**Task requirements**
a) List every abbreviation that appears in the article on the oldest specimens of human neural tissue, which comes before the listing.
b) Please continue the article on the oldest specimens of human neural tissue, which appears above the listing, starting after its final sentence.

**Selected extract**
###
Oldest specimens of human neural tissue
Today it is one of the oldest specimens of human neural tissue ever to be discovered in the UK and it has scientists perplexed. According to carbon dating, the man died somewhere between 673 and 482 BCE. So how was that piece of his brain preserved?
To try and figure out what made the remaining organic material so unique that it could survive intact for so long, researchers took a closer look at the nature of its proteins.
In order to operate, the brain needs to be well supported on a cellular level. It stays supported through a network of connections within the complex weave of neurons and their long bodies.
It is intermediate filaments (IFs) that maintain these connections in living brains. And, under the right circumstances, these IFs can go on to exist even after cells have died.
In the Heslington brain, researchers found weaves of IFs that resembled the long threads of axons making up a living brain. The only difference was that they were shorter and narrower.
###
**Input data**
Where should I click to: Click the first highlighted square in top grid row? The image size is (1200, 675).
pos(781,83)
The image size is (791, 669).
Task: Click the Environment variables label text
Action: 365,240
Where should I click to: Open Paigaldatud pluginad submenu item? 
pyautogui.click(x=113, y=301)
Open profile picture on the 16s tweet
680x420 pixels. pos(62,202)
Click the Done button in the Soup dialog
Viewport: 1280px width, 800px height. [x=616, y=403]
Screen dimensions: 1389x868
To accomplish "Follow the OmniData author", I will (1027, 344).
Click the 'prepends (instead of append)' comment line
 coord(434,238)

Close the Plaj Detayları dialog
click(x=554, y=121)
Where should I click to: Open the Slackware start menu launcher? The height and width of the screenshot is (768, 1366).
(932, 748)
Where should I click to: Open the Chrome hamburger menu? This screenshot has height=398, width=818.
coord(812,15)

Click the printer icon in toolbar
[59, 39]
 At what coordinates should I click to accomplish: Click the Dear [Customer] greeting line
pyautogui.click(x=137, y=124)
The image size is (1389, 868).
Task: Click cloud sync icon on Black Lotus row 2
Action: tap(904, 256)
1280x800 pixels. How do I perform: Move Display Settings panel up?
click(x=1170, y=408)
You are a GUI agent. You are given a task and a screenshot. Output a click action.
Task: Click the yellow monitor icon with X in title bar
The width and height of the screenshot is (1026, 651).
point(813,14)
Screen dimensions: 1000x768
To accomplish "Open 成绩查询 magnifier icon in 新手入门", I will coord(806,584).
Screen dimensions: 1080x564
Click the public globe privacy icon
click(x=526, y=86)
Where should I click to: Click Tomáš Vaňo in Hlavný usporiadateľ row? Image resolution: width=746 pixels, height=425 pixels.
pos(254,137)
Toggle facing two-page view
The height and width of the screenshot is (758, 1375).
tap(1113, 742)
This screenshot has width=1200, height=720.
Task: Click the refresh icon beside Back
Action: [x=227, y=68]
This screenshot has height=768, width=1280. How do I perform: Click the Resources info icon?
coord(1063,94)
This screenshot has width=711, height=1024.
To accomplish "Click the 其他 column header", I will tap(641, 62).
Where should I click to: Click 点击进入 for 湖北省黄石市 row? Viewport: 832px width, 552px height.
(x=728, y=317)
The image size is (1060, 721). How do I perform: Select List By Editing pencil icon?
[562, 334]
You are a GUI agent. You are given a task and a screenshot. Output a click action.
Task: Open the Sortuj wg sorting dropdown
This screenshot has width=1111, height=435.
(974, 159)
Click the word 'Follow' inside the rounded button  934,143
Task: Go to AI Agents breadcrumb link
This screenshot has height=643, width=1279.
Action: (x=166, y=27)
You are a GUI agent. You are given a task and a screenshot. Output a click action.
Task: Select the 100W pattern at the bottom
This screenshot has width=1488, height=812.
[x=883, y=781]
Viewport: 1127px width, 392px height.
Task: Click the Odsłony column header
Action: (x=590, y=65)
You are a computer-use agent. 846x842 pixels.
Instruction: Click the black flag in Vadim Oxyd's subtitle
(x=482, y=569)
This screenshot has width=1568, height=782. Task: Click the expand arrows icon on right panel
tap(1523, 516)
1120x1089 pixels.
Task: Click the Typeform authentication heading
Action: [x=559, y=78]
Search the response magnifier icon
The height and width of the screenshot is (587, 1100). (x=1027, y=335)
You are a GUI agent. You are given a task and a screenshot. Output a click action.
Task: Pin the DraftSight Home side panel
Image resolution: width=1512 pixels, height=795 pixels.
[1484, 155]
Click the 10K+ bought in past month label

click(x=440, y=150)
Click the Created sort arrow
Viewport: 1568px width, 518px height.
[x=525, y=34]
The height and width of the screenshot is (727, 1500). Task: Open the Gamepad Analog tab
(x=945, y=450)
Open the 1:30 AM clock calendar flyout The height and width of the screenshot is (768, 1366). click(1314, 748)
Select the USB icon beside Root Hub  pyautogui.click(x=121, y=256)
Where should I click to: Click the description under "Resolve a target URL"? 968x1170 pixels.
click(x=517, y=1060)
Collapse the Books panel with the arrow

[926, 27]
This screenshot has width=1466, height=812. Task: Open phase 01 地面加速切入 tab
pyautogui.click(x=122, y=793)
###
**Answers to the tasks**
a) UK, BCE, IFs

b)
Further analysis revealed a large number of neural structures belonging to 'helper' cells such as astrocytes. The team now had to figure out why these astrocyte IFs were so good at self-preservation.
What they found was that it was a chemical that blocks destructive enzymes following death that was responsible for their preservation.
Essentially, they concluded that there was nothing special about the Heslington brain. Rather, some foreign entity must have entered the grave which made the brain preserve itself.
"Combined, the data suggest that the proteases of the ancient brain might have been inhabited by an unknown compound which had diffused from the outside of the brain to the deeper structures," conclude the researchers in their report.